Notre Dame Football: 'All-in' approach helps Irish successfully recruit Texas in '23 class
SOUTH BEND ― During his high school coaching career, Reed Heim has been in the middle of two Notre Dame football recruiting processes.
The first came 11 years ago when Heim was an assistant coach at Dallas Jesuit, a private Catholic school in Dallas, Texas. Heim, who coached linebackers, had one of his players (he doesn’t remember the specific name) recruited by then Notre Dame defensive coordinator Bob Diaco.
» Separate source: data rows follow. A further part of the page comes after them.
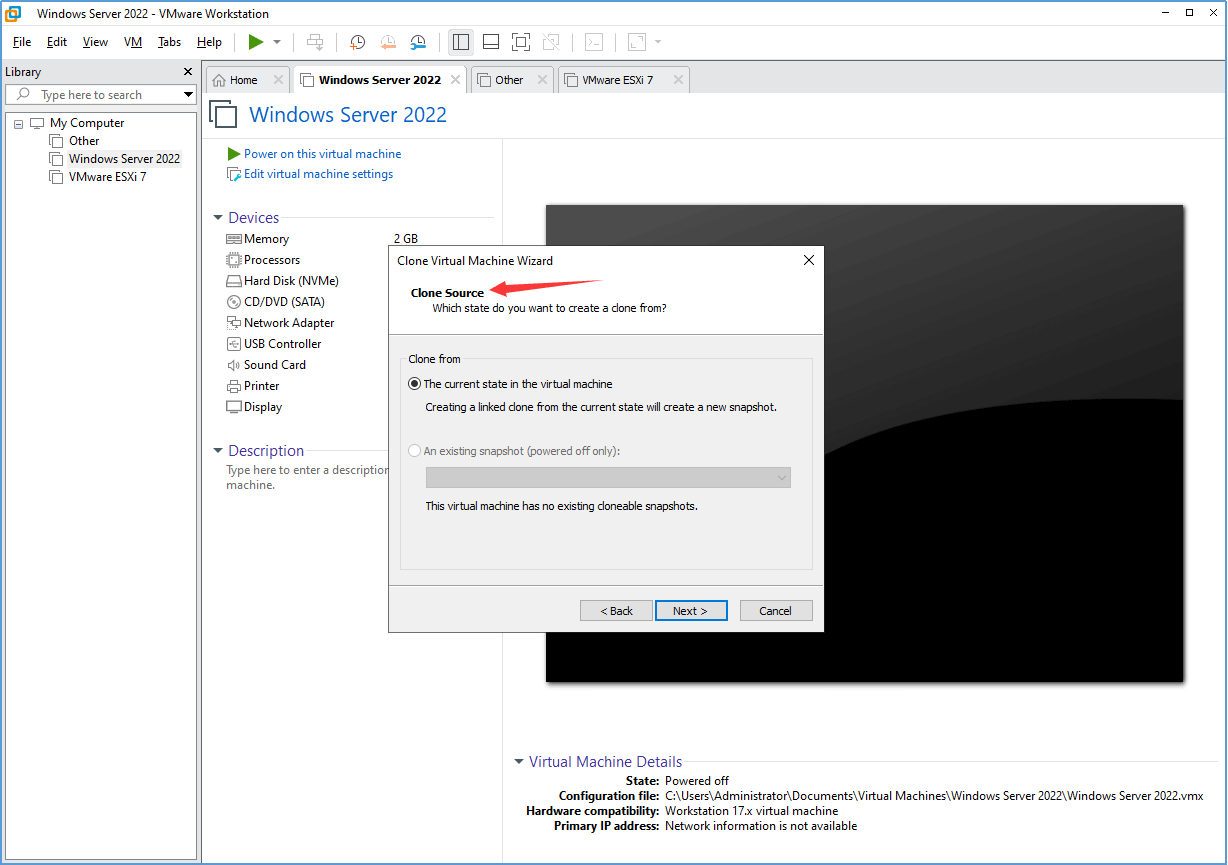This screenshot has width=1228, height=865.
Task: Toggle the thumbnail bar icon
Action: click(x=491, y=42)
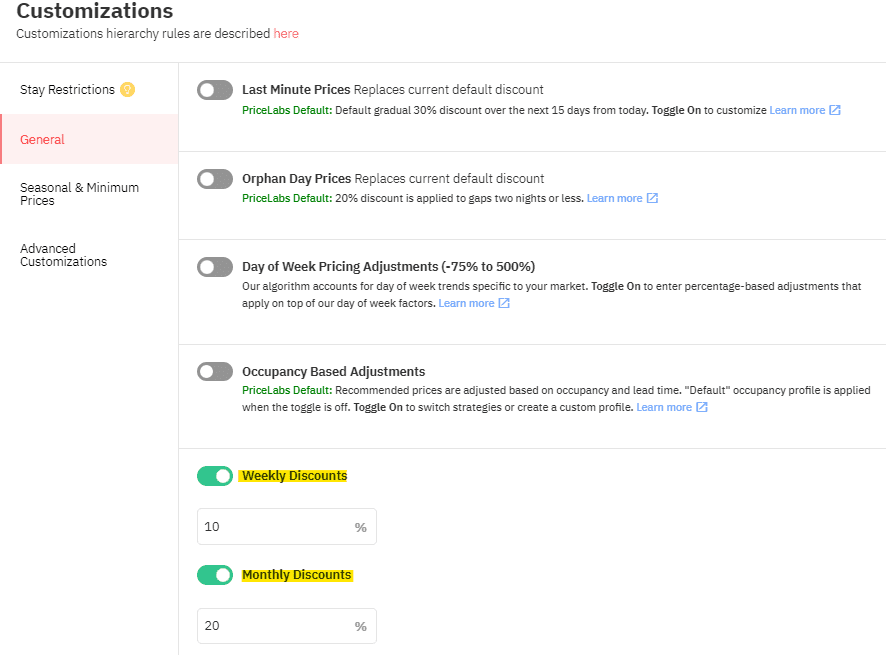Open the Seasonal & Minimum Prices section
886x655 pixels.
coord(80,194)
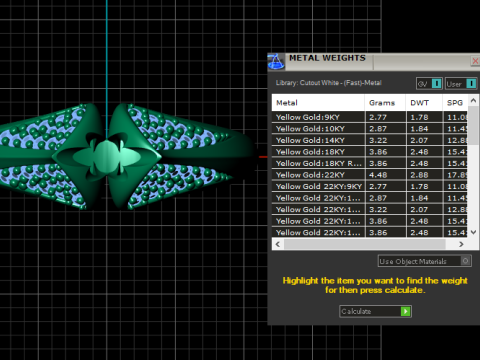Screen dimensions: 480x360
Task: Click the table scroll up arrow
Action: pos(473,100)
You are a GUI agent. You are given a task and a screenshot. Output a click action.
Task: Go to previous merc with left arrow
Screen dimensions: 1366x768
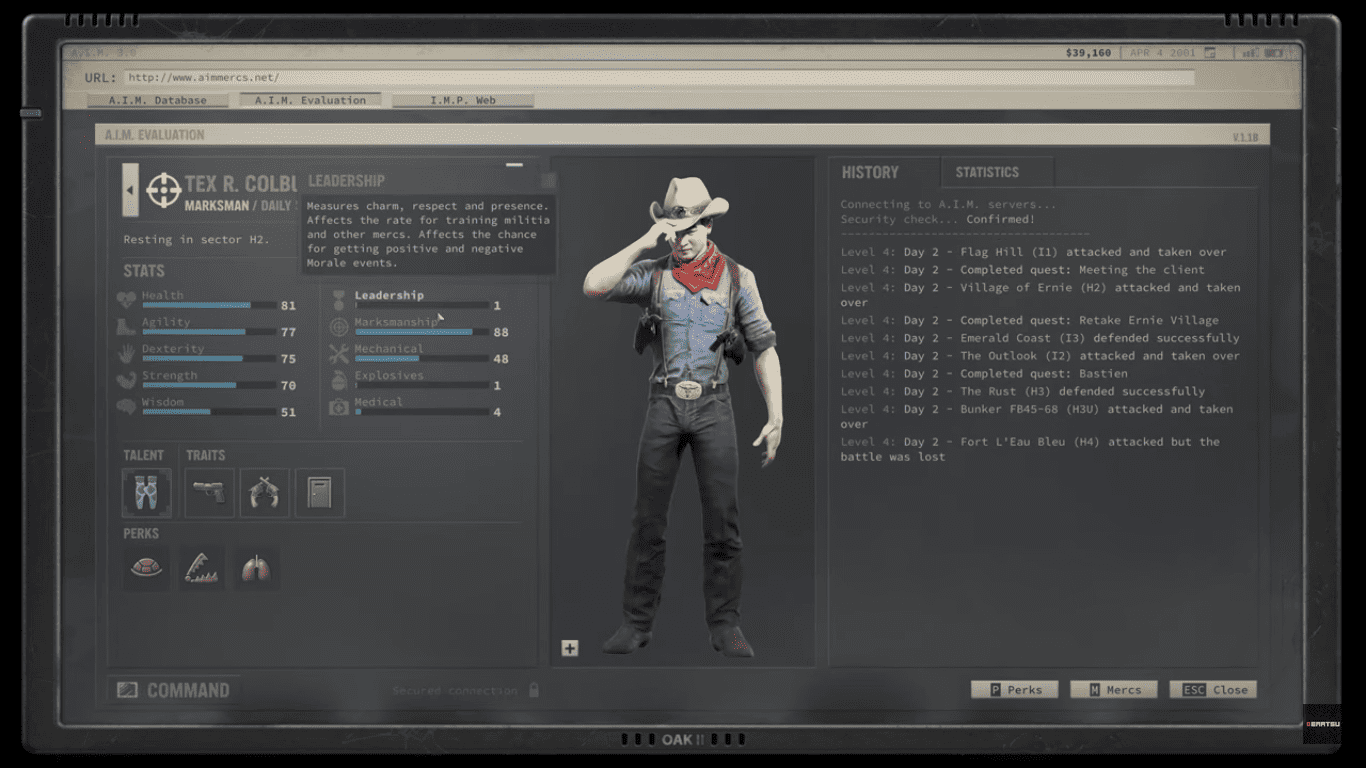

Ultimately, Heim said, that player ended up committing to Texas A&M.
Heim, now the coach at Guyer High School in Denton, Texas, hadn’t crossed paths with the Irish on the recruiting trail until Notre Dame safeties coach Chris O’Leary went after Peyton Bowen.
That recruitment ended more favorably for Notre Dame when Bowen, a four-star safety that is rated as the No. 47 player in the 2023 class, committed to the Irish on Jan. 1. Heim recalled a general difference in how Diaco and O’Leary operated as recruiters.
“On the outside, comparing the two, between coach O’Leary and Diaco, I think that coach O’Leary has done a much more thorough job communicating with our coaching staff than Bob Diaco did,” Heim said in a phone interview.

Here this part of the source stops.